• [BRIEF]: Retype the part of the items that opens with the line containing "Given: Click the" and closes with the last line of the items, keeping every character unchanged. Leave the pictures out of your answer.

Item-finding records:
● ● ● ● ●
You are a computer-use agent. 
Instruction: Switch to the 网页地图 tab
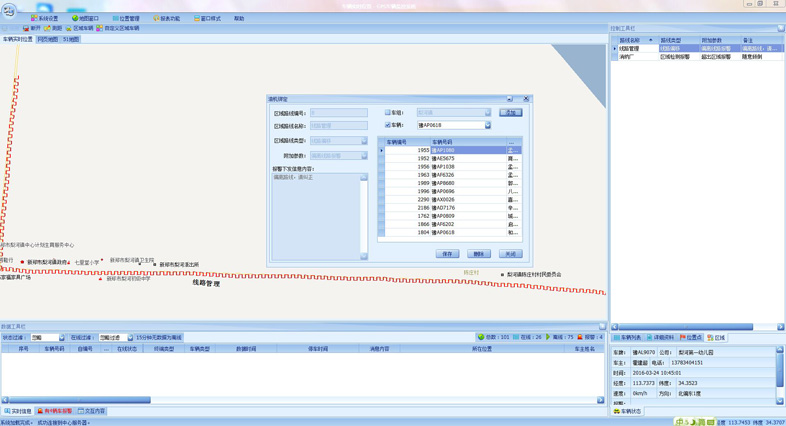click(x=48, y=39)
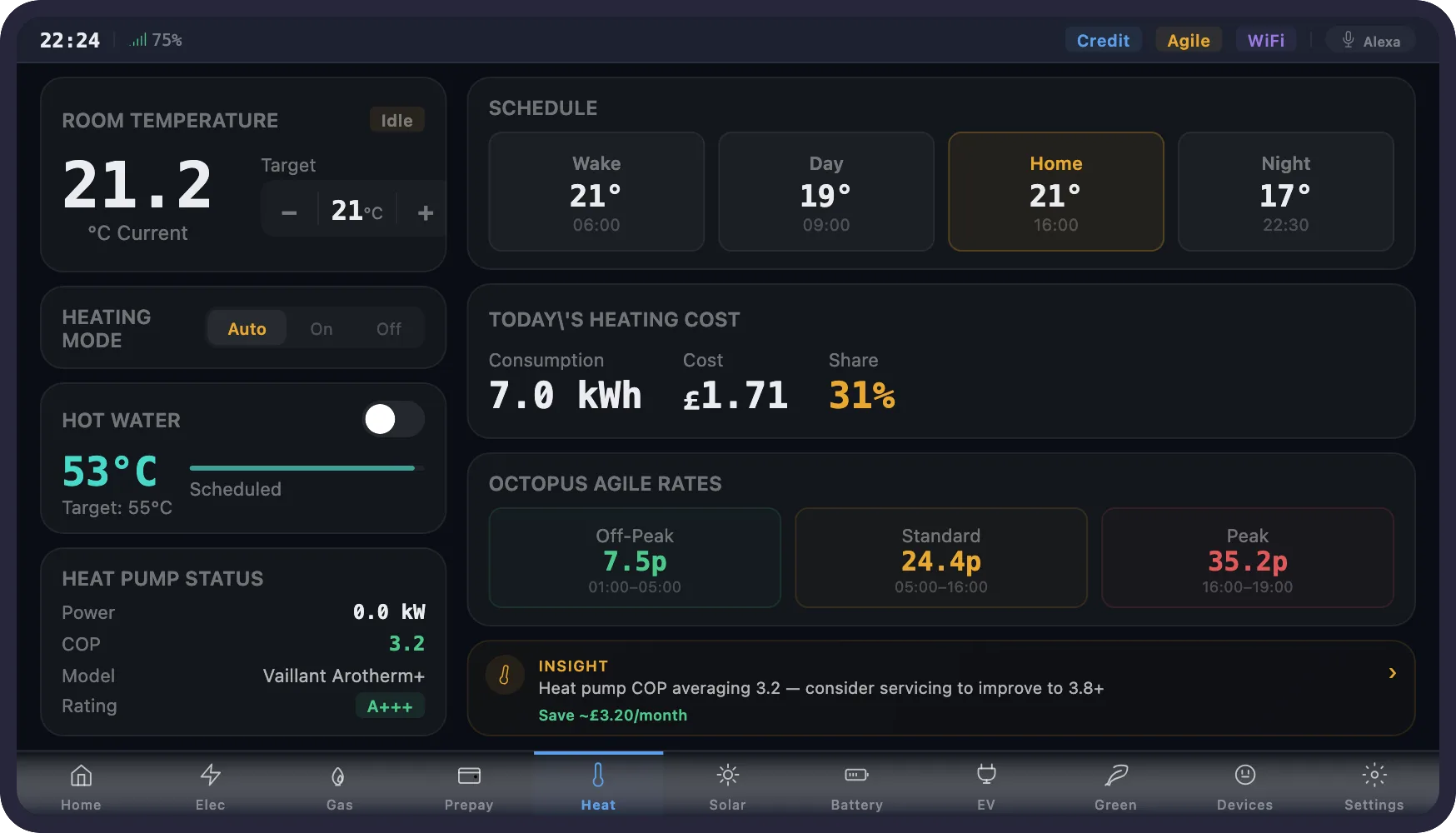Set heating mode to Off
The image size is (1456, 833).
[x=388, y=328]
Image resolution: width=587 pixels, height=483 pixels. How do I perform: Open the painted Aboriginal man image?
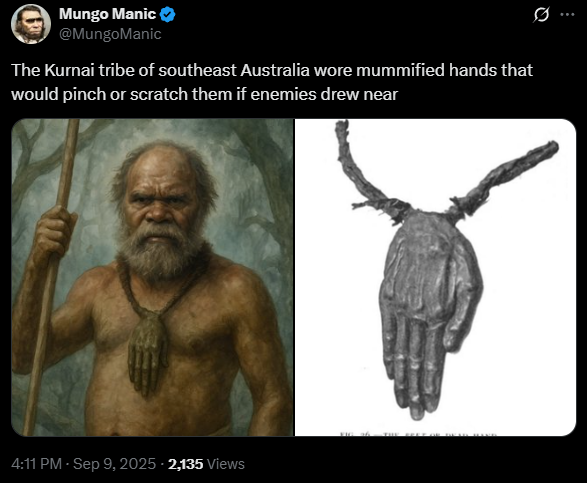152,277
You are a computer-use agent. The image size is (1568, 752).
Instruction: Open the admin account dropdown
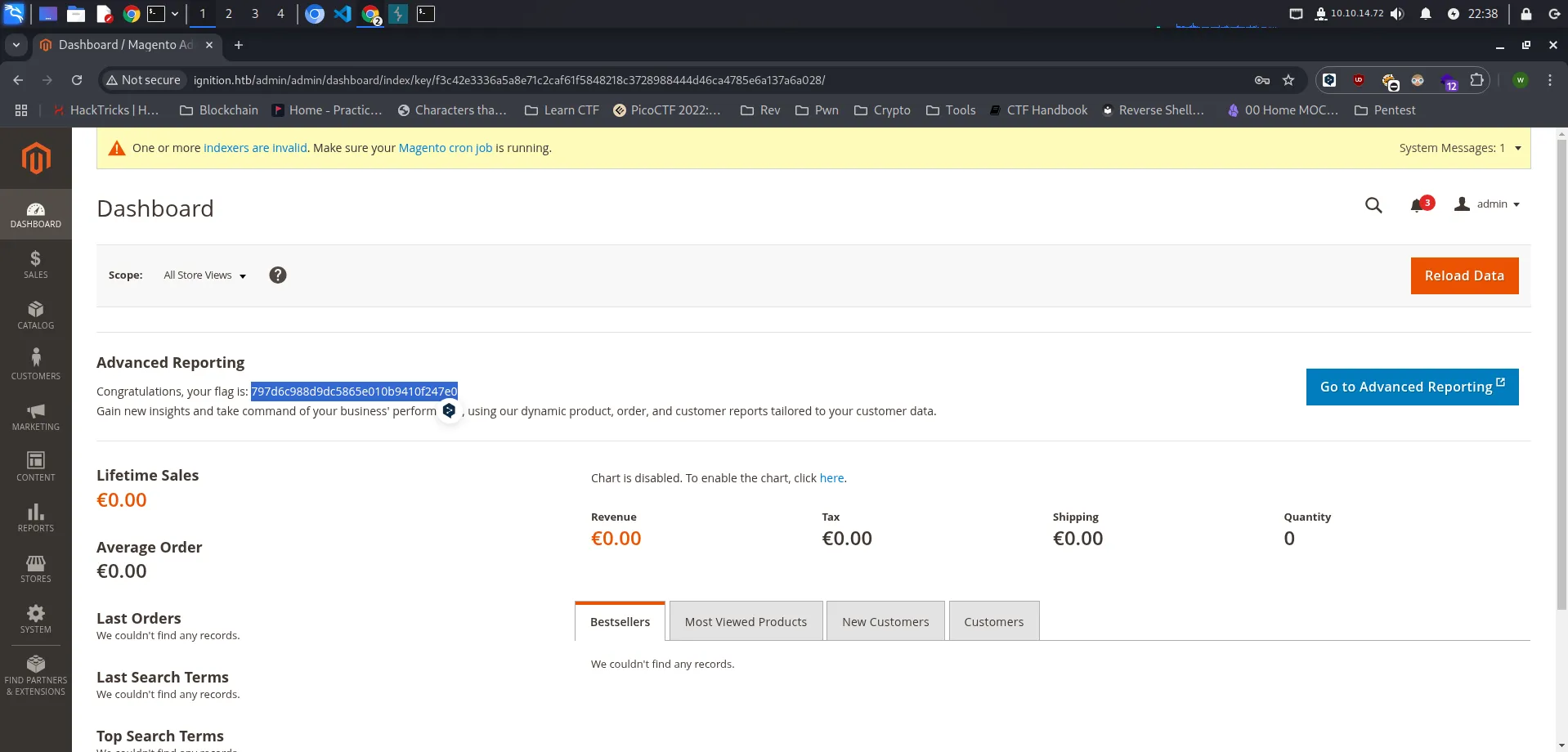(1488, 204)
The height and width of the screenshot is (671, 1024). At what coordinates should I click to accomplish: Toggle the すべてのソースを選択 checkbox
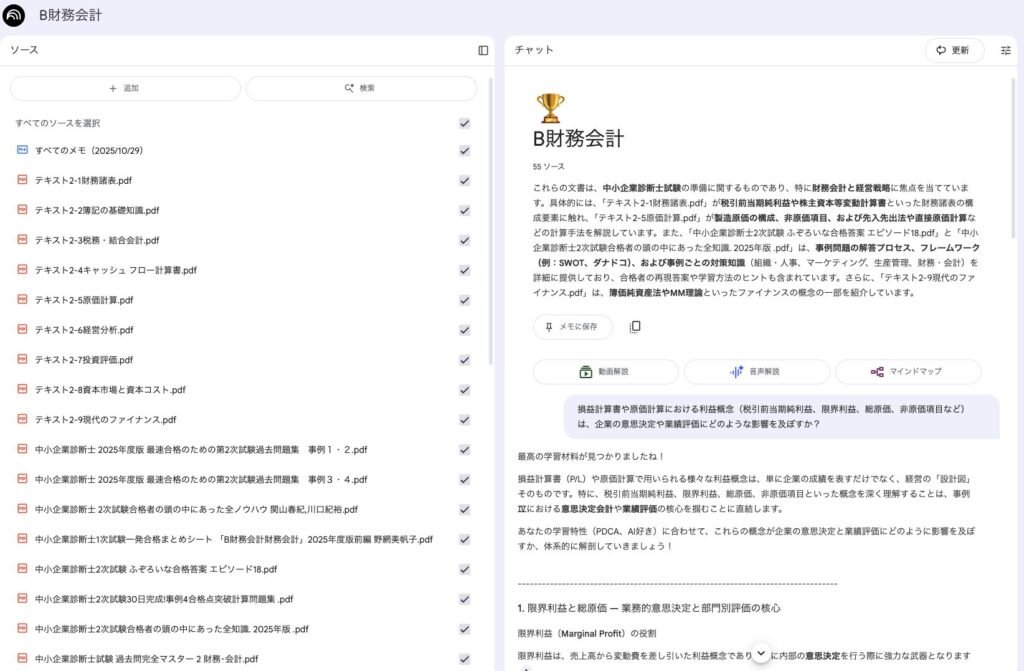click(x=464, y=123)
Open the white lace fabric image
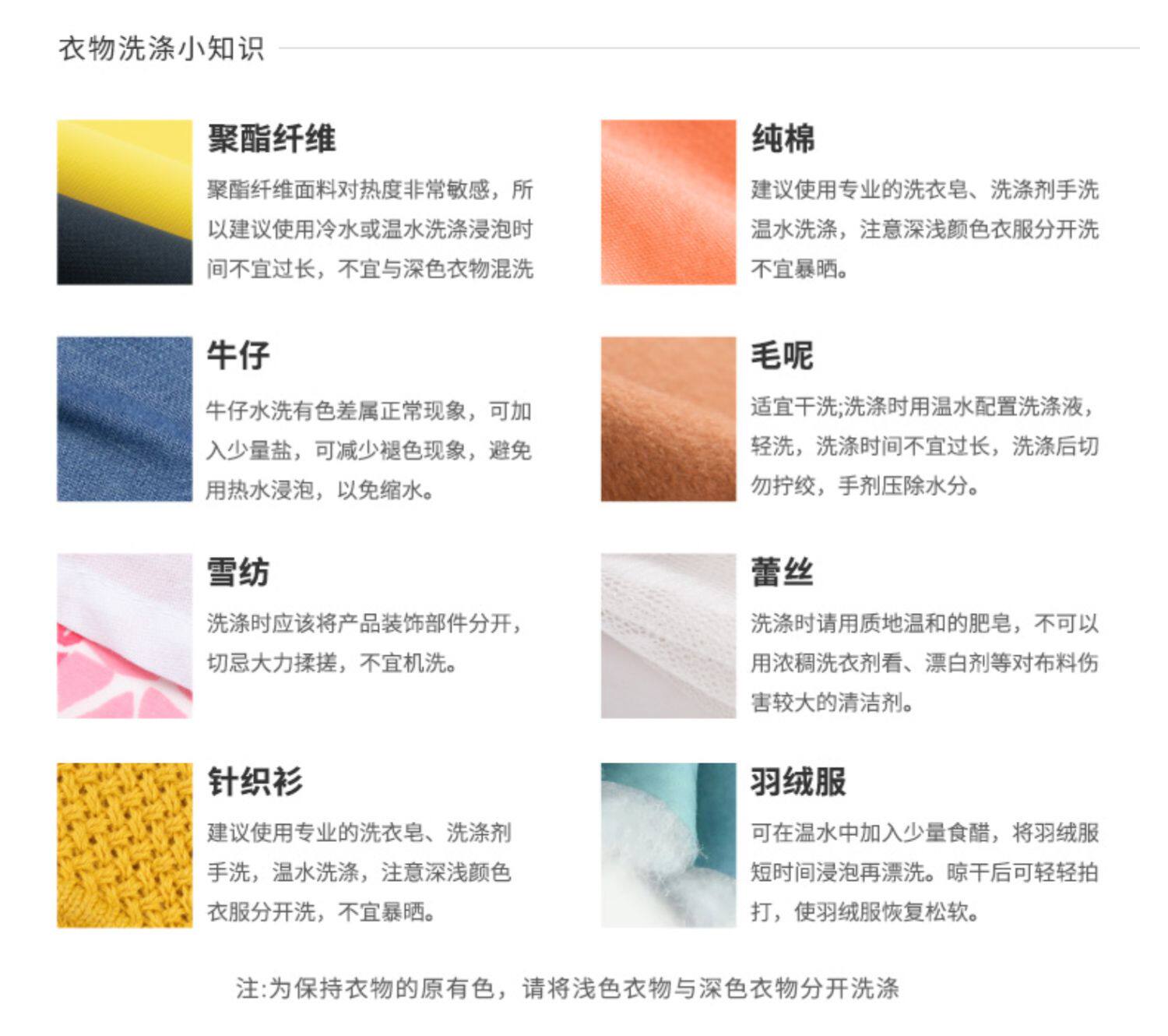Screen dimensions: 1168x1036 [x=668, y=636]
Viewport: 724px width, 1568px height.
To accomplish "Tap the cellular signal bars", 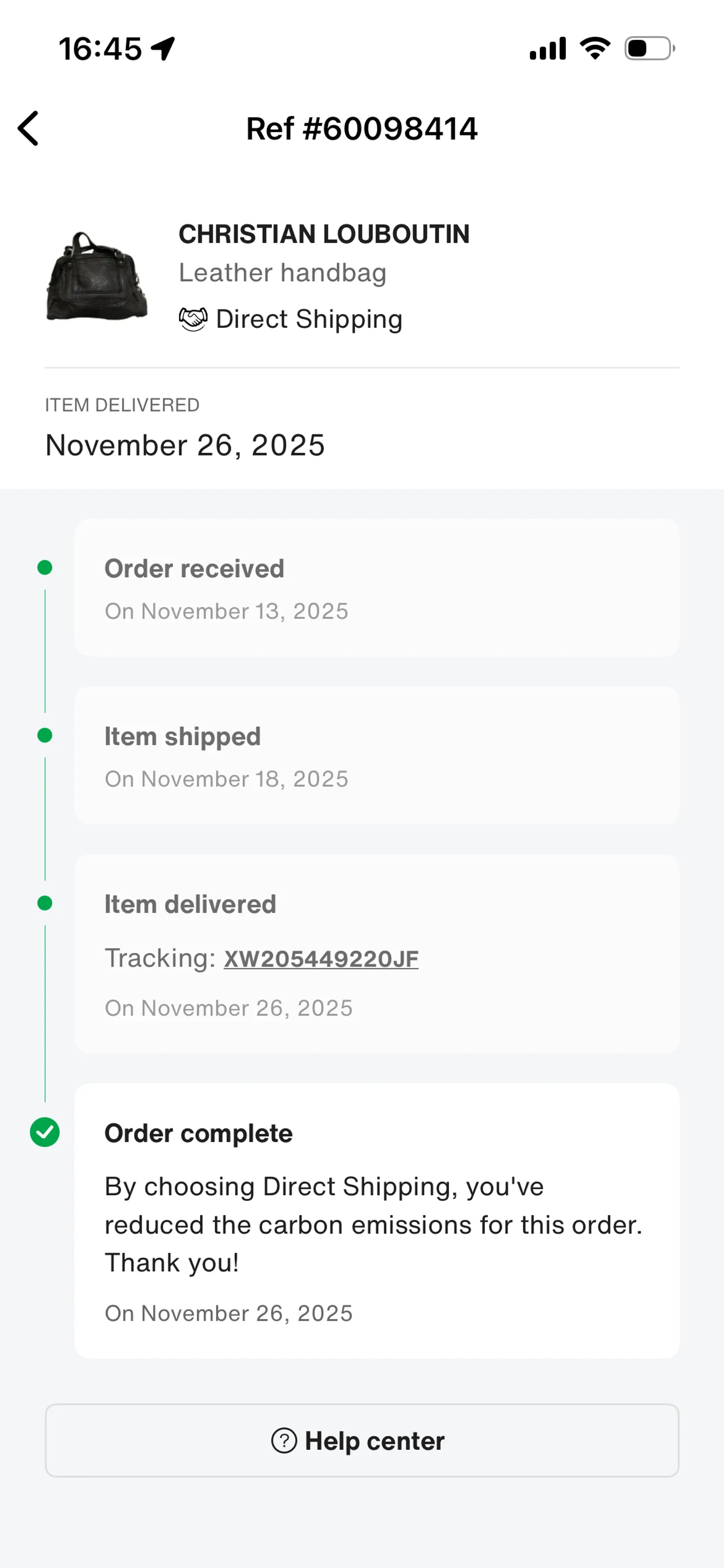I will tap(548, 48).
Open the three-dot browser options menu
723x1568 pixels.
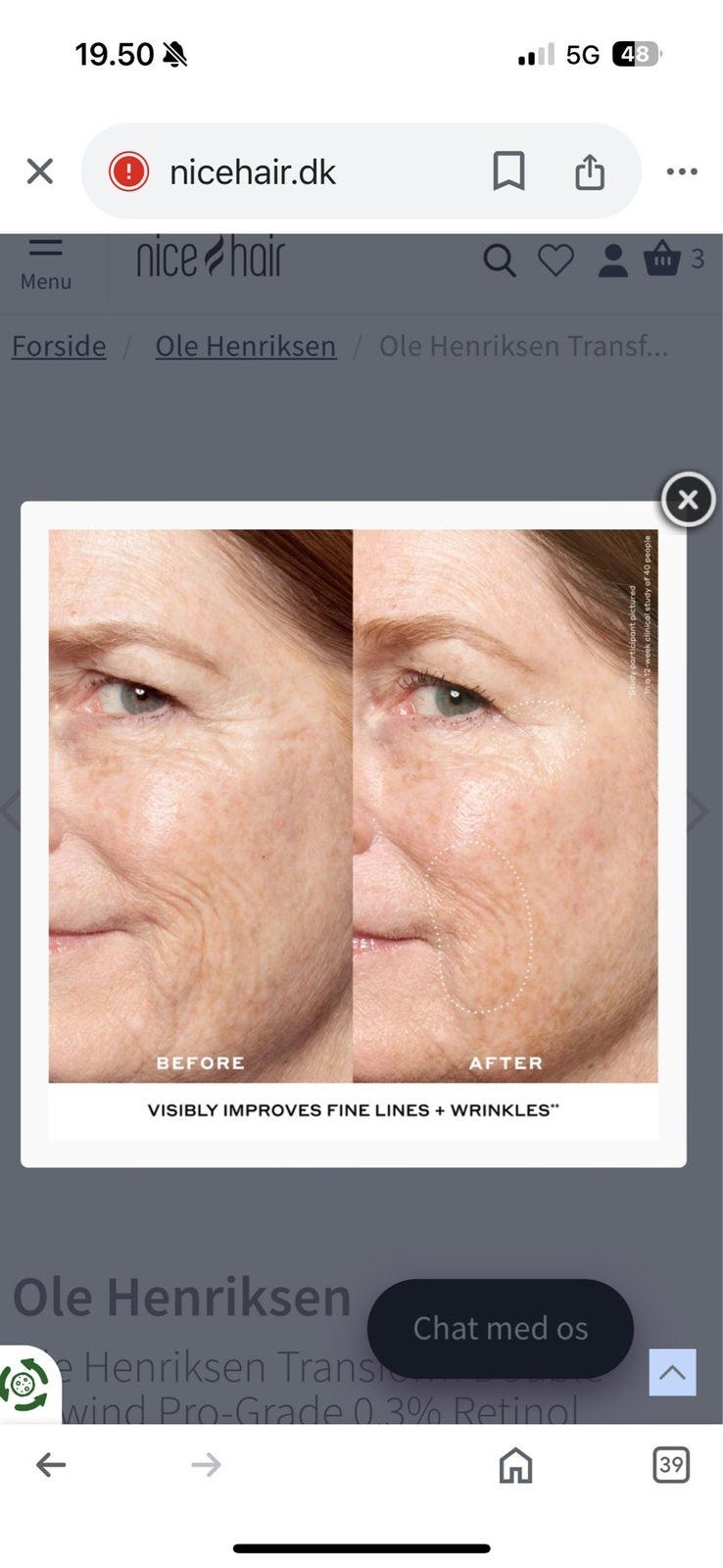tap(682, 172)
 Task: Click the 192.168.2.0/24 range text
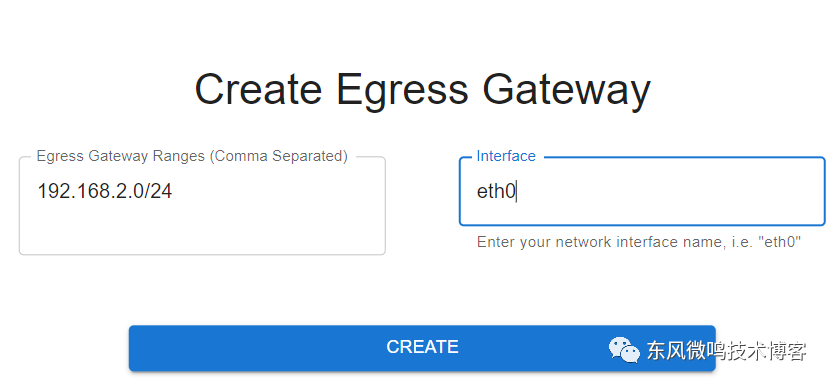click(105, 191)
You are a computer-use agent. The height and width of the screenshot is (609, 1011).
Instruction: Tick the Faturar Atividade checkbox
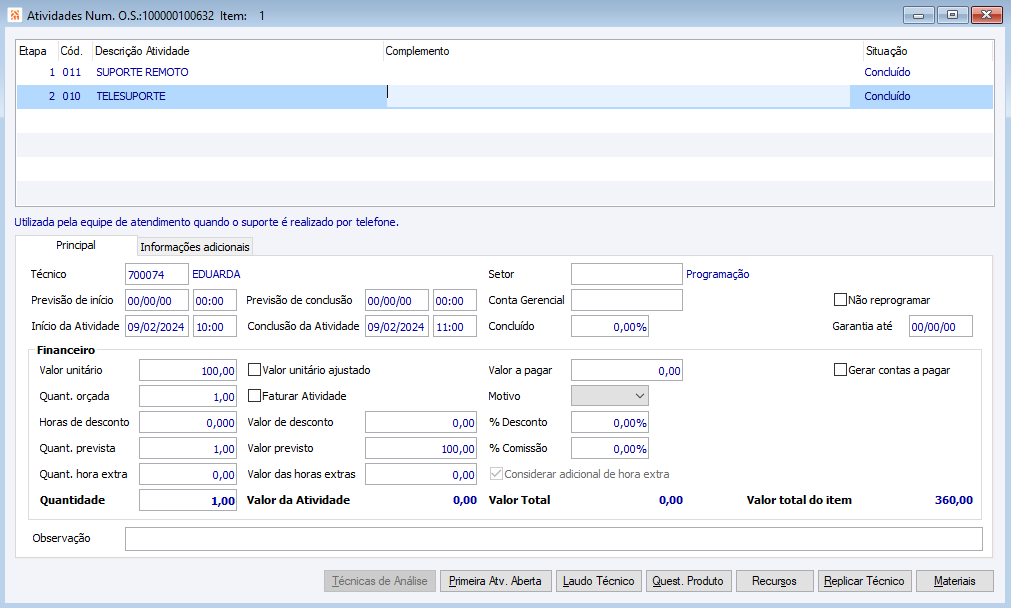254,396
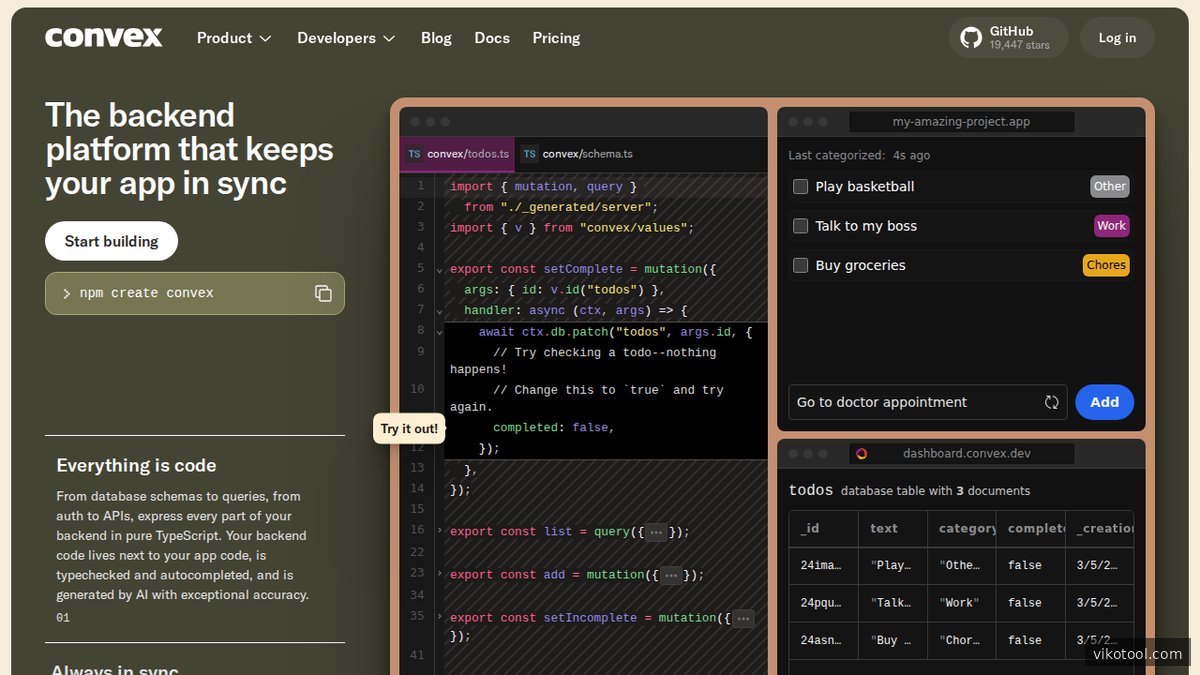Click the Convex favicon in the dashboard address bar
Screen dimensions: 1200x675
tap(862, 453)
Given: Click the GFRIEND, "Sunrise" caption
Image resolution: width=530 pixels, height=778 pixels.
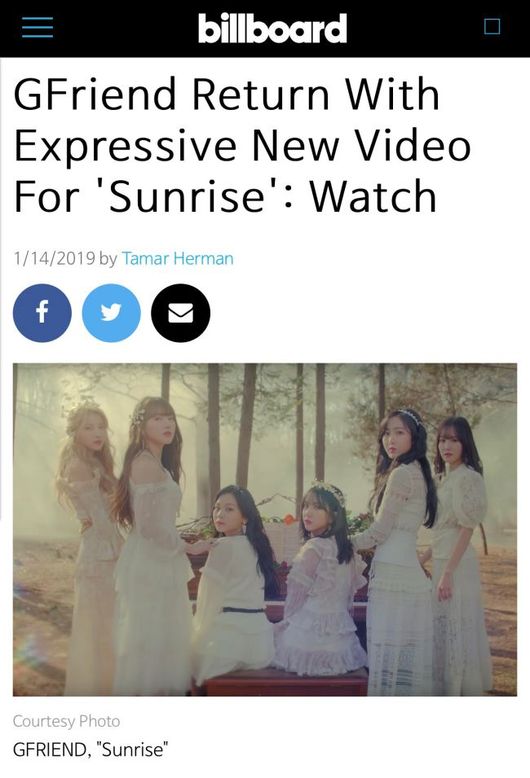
● ● ● ● ●
• [COMPLETE RESPONSE]:
Given: Click the GFRIEND, "Sunrise" caption
Image resolution: width=530 pixels, height=778 pixels.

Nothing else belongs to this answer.